About 70 artists and their families gathered with art lovers from across the region for an evening which buzzed with enthusiasm for the young and old.
The exhibition’s aim is to present the work of local artists and showcase the diversity of art produced in Durham Region. The show, divided into four themes, includes works from artists in all stages of their careers, from those just emerging onto the scene, like Callum Donovan,12, to mid-career and senior artists like ‘elder statesman,’ 89-year-old Ron Lambert.
“This is our pleasure, and this is your place,” said Donna Raetsen-Kemp, RMG’s chief executive officer, in her opening address to an audience of more than 500.
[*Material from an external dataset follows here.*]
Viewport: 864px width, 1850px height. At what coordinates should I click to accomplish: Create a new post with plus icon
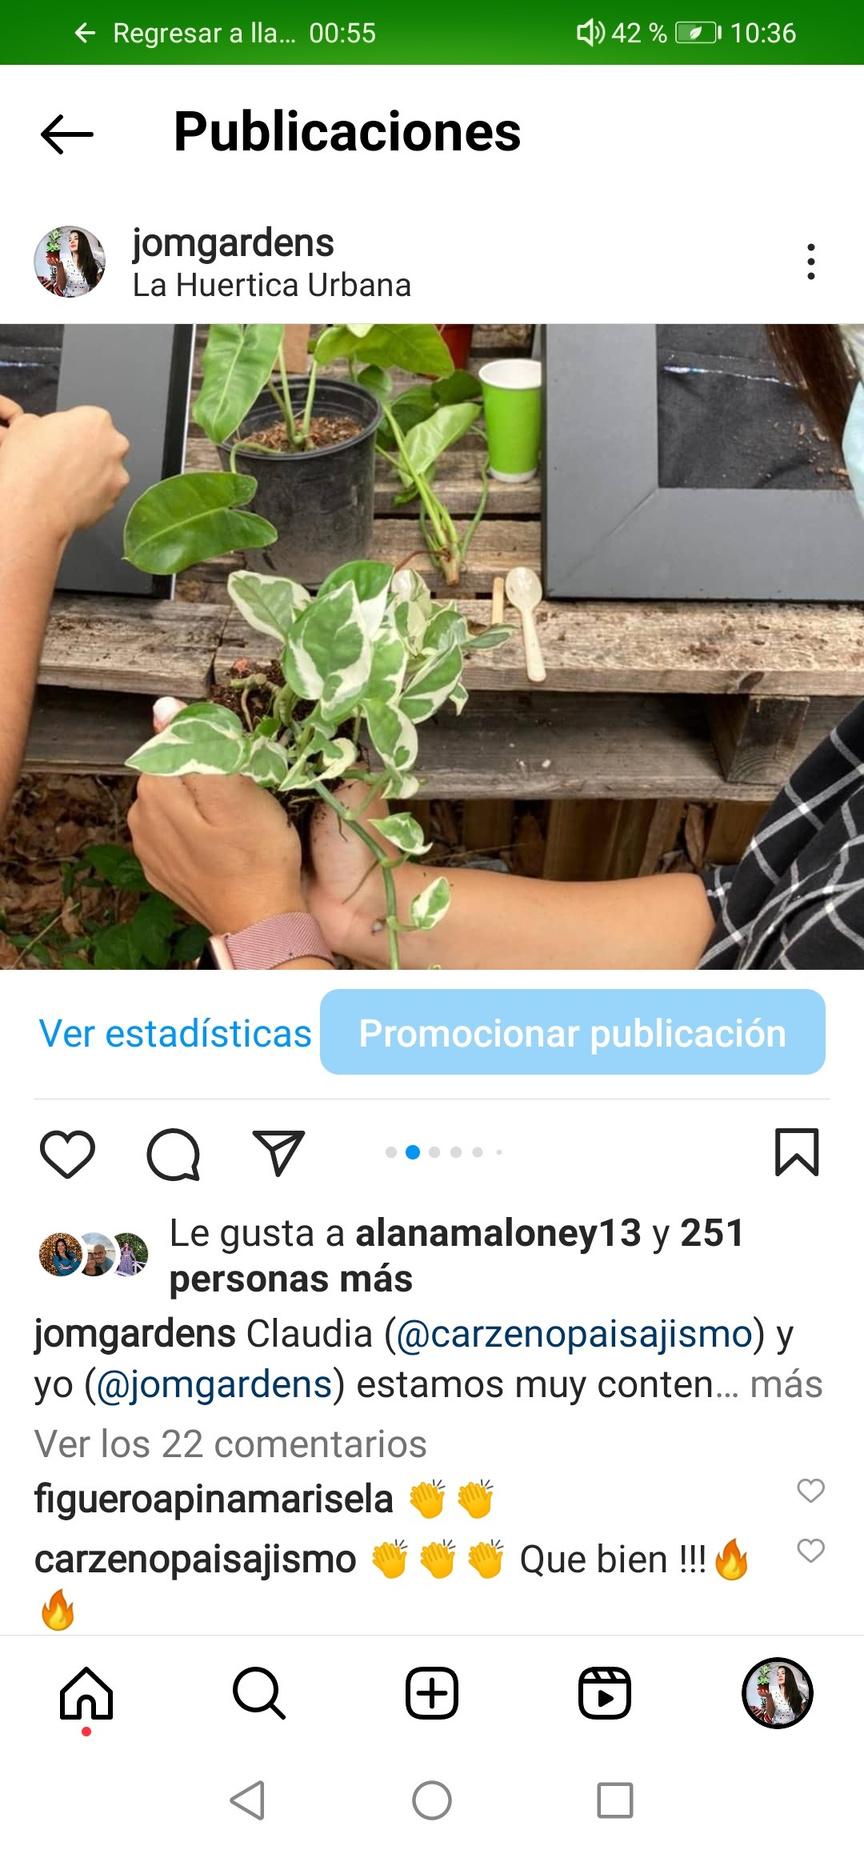point(432,1693)
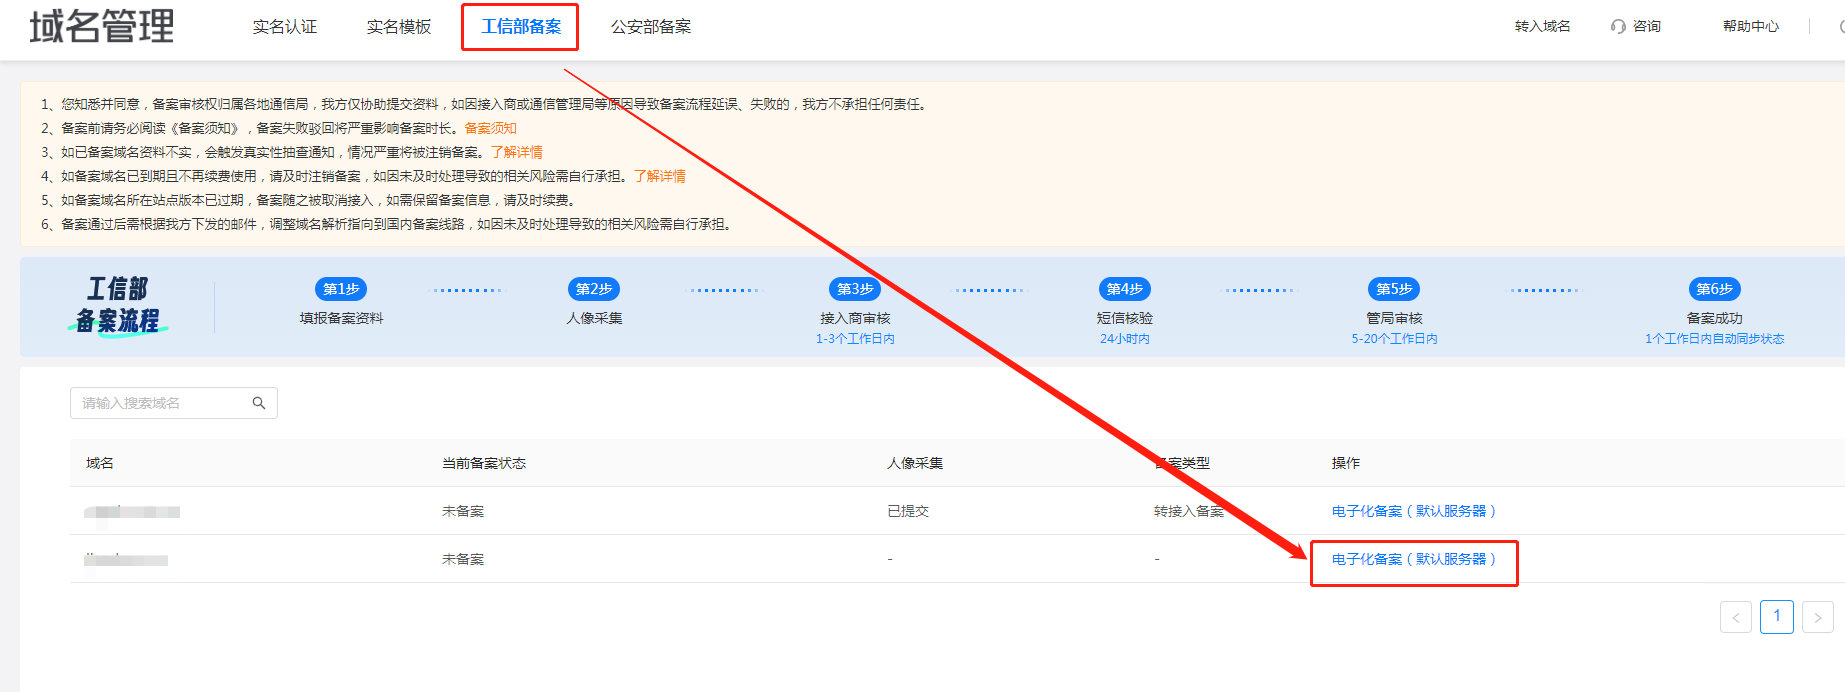Click the 转入域名 link
This screenshot has height=692, width=1845.
[x=1542, y=27]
One of the senior exhibitors at the show is Lambert, who has been painting for more than 80 years. In June,1947 he was a 19-year-old art student when he drove from Oshawa to Provincetown, Mass., with Alexandria Luke, his mentor, and friend Joe Plaskett, to study under Modernist painter, Hans Hoffman. Lambert recently painted a tribute to that memorable summer, and his three compatriots, in a series of four connected, abstract paintings.
Titled ‘Tribute 2016’, the painting is part of the Durham Reach exhibition. It can be hung in various combinations and orientations. Painting it reminded him of the great times and laughter shared during the summer of ’47, Lambert said.
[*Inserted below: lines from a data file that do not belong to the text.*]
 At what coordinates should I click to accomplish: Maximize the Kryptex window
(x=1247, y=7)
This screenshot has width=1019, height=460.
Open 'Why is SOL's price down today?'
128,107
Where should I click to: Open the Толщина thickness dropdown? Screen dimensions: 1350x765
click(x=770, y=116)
His travelling companion that year, Luke, went on to be one of the founders of the Art Gallery of Oshawa. The gallery opened its doors in 1967 over a shop on Simcoe Street South.
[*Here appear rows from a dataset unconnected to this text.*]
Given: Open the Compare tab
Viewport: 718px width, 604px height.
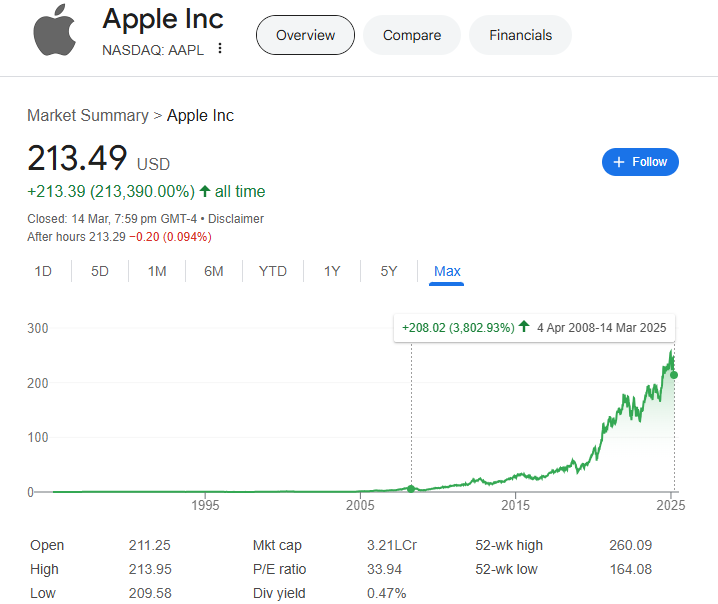Looking at the screenshot, I should 411,35.
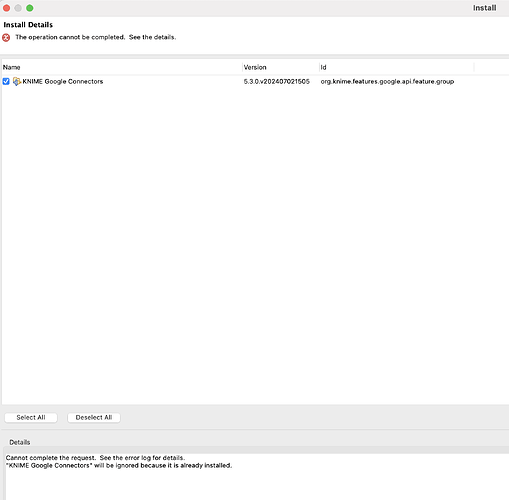509x500 pixels.
Task: Click the Select All button
Action: 31,417
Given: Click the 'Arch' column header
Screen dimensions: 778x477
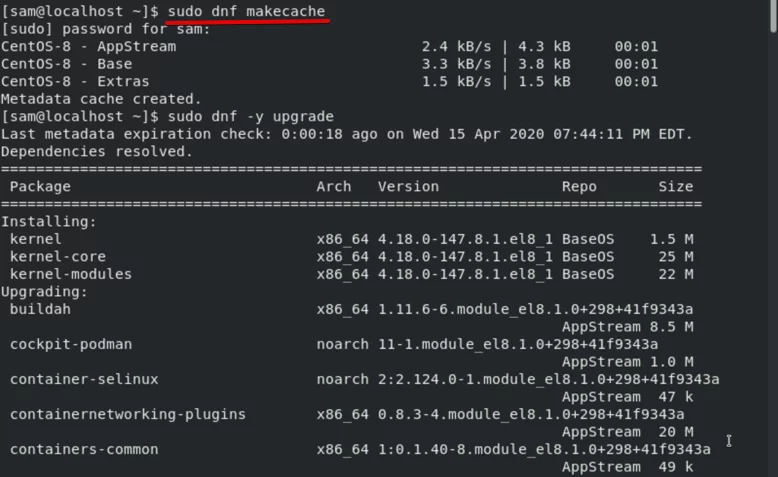Looking at the screenshot, I should pyautogui.click(x=333, y=187).
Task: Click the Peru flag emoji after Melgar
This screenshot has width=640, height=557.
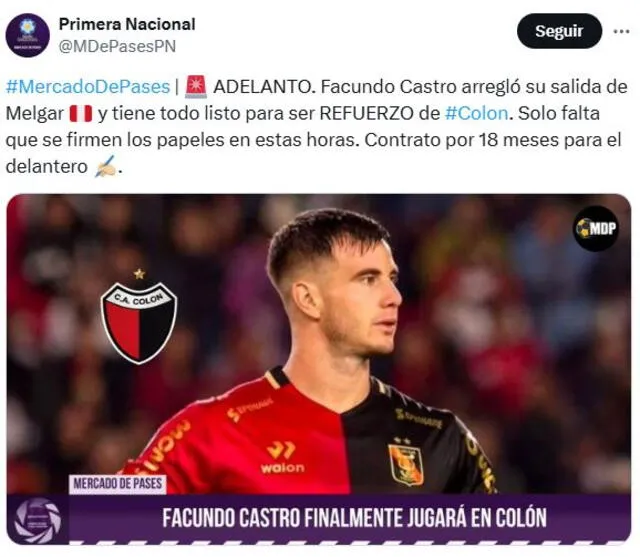Action: click(x=81, y=113)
Two years later the gallery moved to its present location and renamed The Robert McLaughlin Gallery after a large donation by the McLaughlin family. The donation included works from Luke’s collection and a generous financial gift made by her husband, Ewart McLaughlin.
“I am going to say that some of us may not be here in 50 years’ time,” said Linda Jansma, RMG’s senior curator. “But I am counting on this institution remaining a vibrant place that champions all of our stories however they are told and however they are presented.”
Judith Tinkl and her husband Victor Tinkl both had art pieces on display at the exhibition. Judith’s exhibit, ‘Piece by Piece, 2010’, is a series of two colourful diamond shapes which interlock together in a piece which cascaded down the wall and spewed onto the floor like a waterfall.
Children were encouraged to remaster the work at ground level by rearranging the colourful tiles. Parents were happy to watch the interactive piece amuse their young ones during the evening.
Tinkl said the installation was inspired by ‘The Golden Section,’ a type of art composition which involves mathematics. She said the shapes can be put together to create a design without repeating a pattern.
The Durham Reach exhibition runs until April 2.